Папа все время сочинял бесконечные письма в разные инстанции, просил, чтобы нам дали жилье, но ему вежливо отказывали. А того товарища, который когда-то подписал письменное обязательство, что нас сразу на вокзале встретит человек с ключами от нашей квартиры, уже не было. Я не знала, почему с нами так происходит, ведь получили же в 1927 году хорошую комнату Шустовы, а Злотниковы, переехавшие в Москву в 1933 году, даже прекрасную квартиру!

Папа был очень расстроен, не в силах чего-либо добиться и видя, как мучается мама. Запомнился один зимний вечер, мы с папой гуляли вдоль набережной Москвы-реки. Дул сильный сырой и холодный ветер, вода — как густое черное масло, в ней тревожно прыгали редкие разорванные отражения фонарей с другого берегу. И вдруг мне вспомнилась мелодия, очевидно, услышанная где-то в гостинице с патефона, — сладкий, теплый неаполитанский напев, кажется, серенада Арндта. Я стала напевать этот мотив, и папа тоже начал подпевать, и такой красивой показалась мне тогда эта мелодия, что сделалось совсем грустно. Я поверила, что никогда не будет уже у меня больше солнца, радостей и подруг. Я слизывала языком со щеки слезы.

Но в середине февраля снова временно освободилась комната. Мы покинули гостиницу и поселились на Арбатской площади, дом 1/3, квартира 29. В моей жизни снова выглянуло солнце.

 

Арбатская площадь

(1933)

Дом и квартира

До сих пор мне нравится ходить вдоль Гоголевского бульвара, выходить на совсем не похожую на старую, тех времен площадь, под которой теперь прорыт тоннель. Дома, где мы жили, давно уже нет, жалеть о том, что его снесли, не приходится, он и тогда уже был в ужасном состоянии. И все-таки с ним связаны такие светлые воспоминания.

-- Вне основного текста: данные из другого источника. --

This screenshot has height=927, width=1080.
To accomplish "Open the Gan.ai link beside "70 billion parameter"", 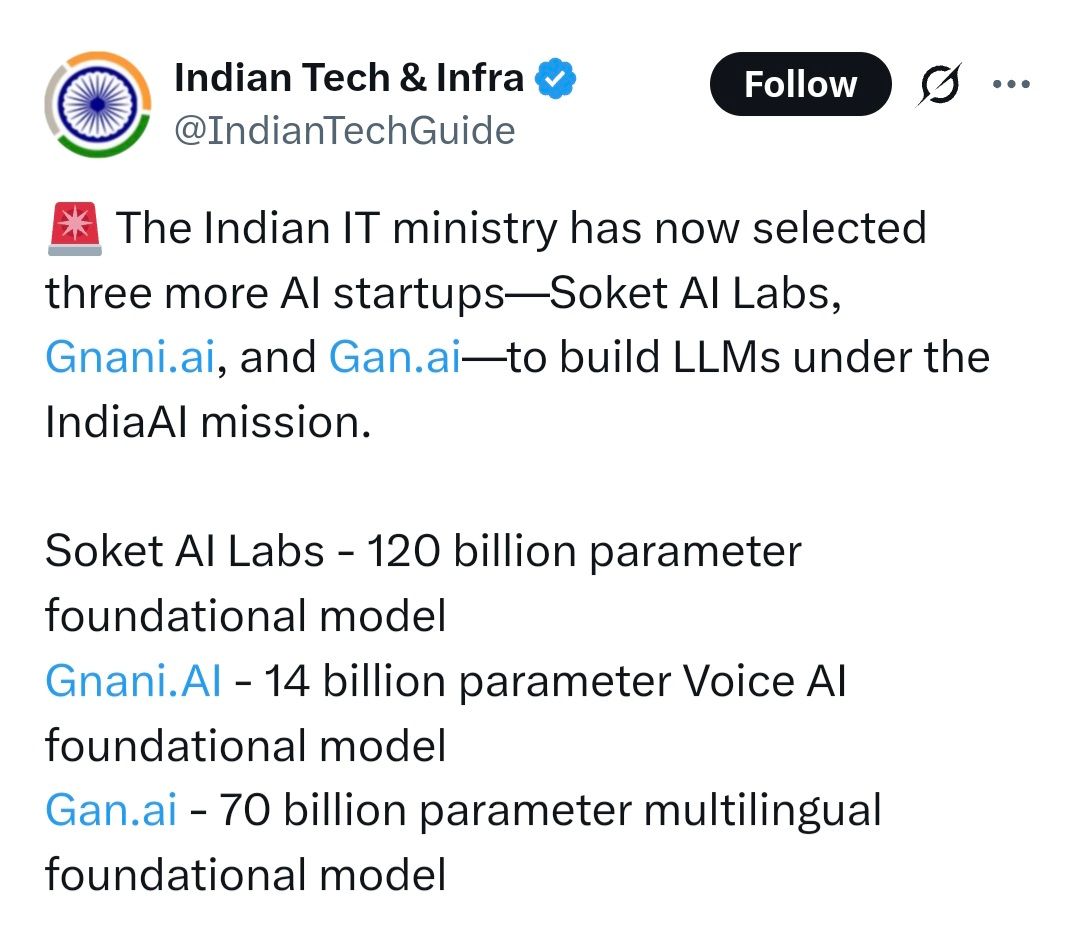I will pyautogui.click(x=111, y=810).
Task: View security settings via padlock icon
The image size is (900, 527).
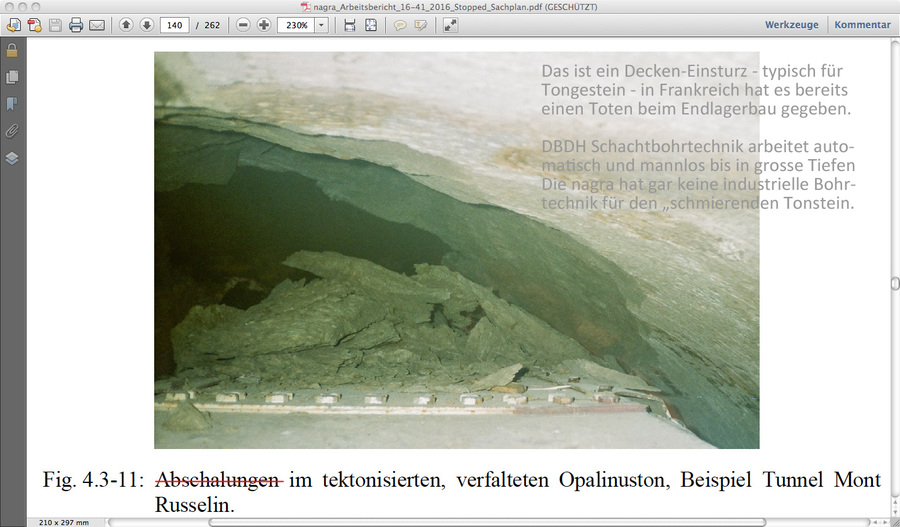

Он стоял непосредственно на площади, длинный, приземистый, в два с половиной этажа, с воротами, ведущими в небольшой узкий и темный двор. На первом этаже помещалась керосиновая лавка, рядом с ней — какая-то контора, на углу Арбатской улицы — магазин (какой был тогда — не помню, позже галантерейный). Вход на нашу лестницу был из подворотни, лестница совершенно темная, узкая и крутая. Над первым этажом — низенький промежуточный этаж с крохотными окошками; там тоже кто-то жил. Выше лестница выводила на крытую застекленную галерею, и там, справа, — наша квартира. Правда, чтобы попасть в нее, надо было сначала пройти через двойную, обитую черной клеенкой дверь в квартиру № 30, пересечь большое пустое помещение к еще одной двойной двери, и только тогда мы попадали к себе. При входе — снова большое пустое помещение с окном во двор, прямо — кухня, налево — дверь в еще одну прихожую, поменьше, сюда выходили ванная и уборная, а еще дальше влево застекленная дверь выходила в узенький коридорчик, и уж оттуда две двухстворчатые белые двери вели одна к соседям, другая к нам. Наша комната была большая и почти квадратная, с двумя окнами на Арбатскую площадь. К этой комнате за застекленной дверью примыкала еще небольшая каморка без окна, с фанерными стенами, не доходящими до потолка; за пределами этой каморки был чулан, где стояла мебель уехавших в командировку хозяев. Ночью и даже днем в этом чулане возились крысы. Крыс вообще было полно — ночью редко можно было пойти, например, в уборную, чтобы не встретить какую-нибудь из них. Сначала было жутковато слушать, как они бесчинствуют, потом мы привыкли. Папа несколько раз заколачивал жестью дыры в полу и в стенах, но это мало помогало, крысы делали себе новые ходы. В шутку мы называли каморку, где стояли моя и папина кровати, Крысиным замком. Большая передняя была Мышиным дворцом, а узкий коридорчик — Крысиным залом (они там грызли наши корзины).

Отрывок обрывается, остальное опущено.